横浜市 助産所で産後ケアを開始 育児不安軽減を目的に
横浜市は今月から産後4カ月以内の母子を対象に、育児サポートや母親の心身ケアなどを行う「産後母子ケアモデル事業」を、市内8助産所で開始した。助産師が適切なケアを行うことで育児不安を解消し、児童虐待などの未然防止につなげる取り組みは県内初。
横浜市は、少子化対策として国が進める「少子化危機突破のための緊急対策」に基づく「産後ケア事業」に先駆け、同事業に取り組む。心身ともに不安になりやすい出産後4カ月の母親や専門性の高いケアを必要とする乳児に、妊娠・出産・産後の支援経験が豊富な助産師がきめ細かいサポートを行う。
この事業は市内8カ所の助産所に委託するかたちで実施される。
緑区在住者は、三保町の「みどり助産院」(山田みどり代表)を中心に「産後母子ショートステイ」や「産後母子デイケア」のサービスを受けることができる。乳房ケアや授乳方法、赤ちゃんとの接し方などを助産師から学ぶことが可能。助産師のアドバイスは育児中の生活の仕方や健康管理、赤ちゃんへの沐浴、発育のチェックなど多岐にわたる。
1日利用できる「産後母子ショートステイ」は1日当たり3000円で3食付(1泊2日は6000円)。短時間利用の「産後母子デイケア」は1日2食付で2000円。7日間まで利用でき、育児相談も行うことができる。
対象は「横浜市民である」「家族などから産後の援助が受けられない」「母子ともに医療行為が必要ない」――などにあてはまる母親。緑区在住者は緑区役所こども家庭支援課に申込み。区との面談を経て利用の可否が決まる。

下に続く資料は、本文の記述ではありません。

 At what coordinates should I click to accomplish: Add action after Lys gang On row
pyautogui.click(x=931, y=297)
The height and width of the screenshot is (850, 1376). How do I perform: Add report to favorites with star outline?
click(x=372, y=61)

出産後の母子へのケアの必要性について、長津田みなみ台で産婦人科などを診る「みなみレディースクリニック」の森理子院長は「相談できる相手がいないために、育児についてひとりで悩む母親からの相談が増えている。性格的にまじめな方が多く、診察室で泣き出す場合もある。まわりが母子を孤立化させないことが大切。このような取り組みは広く進めていってもらいたい」と話す。
「母子の孤立防げ」地域あげて取り組む
市は「今回の取り組みは来年3月までのモデルケースとして実施する。母子への支援経験が豊富な助産師のケアで、母親に子どもを育てる力をつけてもらいたい。区と助産所が連携を図ることで、地域での子育て支援を強化する狙いもある」としている。

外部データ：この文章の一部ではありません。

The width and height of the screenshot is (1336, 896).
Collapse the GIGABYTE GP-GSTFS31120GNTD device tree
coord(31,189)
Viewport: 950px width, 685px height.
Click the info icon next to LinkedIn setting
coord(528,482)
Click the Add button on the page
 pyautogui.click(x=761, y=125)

「市から協力を求められたときは『ぜひお手伝いさせてもらいたい』とお伝えしました」。助産師歴が36年目の「みどり助産院」の山田代表は、同事業が「子育ての孤立化」防止につながると期待する。育児に関する相談ができない母親が増えていることを常々感じており、「何かできないか」と考えていたという。「今の時代に合った取組みと思います。利用者の方それぞれに合ったサポートを行っていきたいと思います」と語る。
みどり助産院にはすでに2人が出産後のケアを求め、同事業の活用を申し込んでいるという。
同事業に関する問合せ・申込みは緑区役所こども家庭支援課【電話】045・930・2361。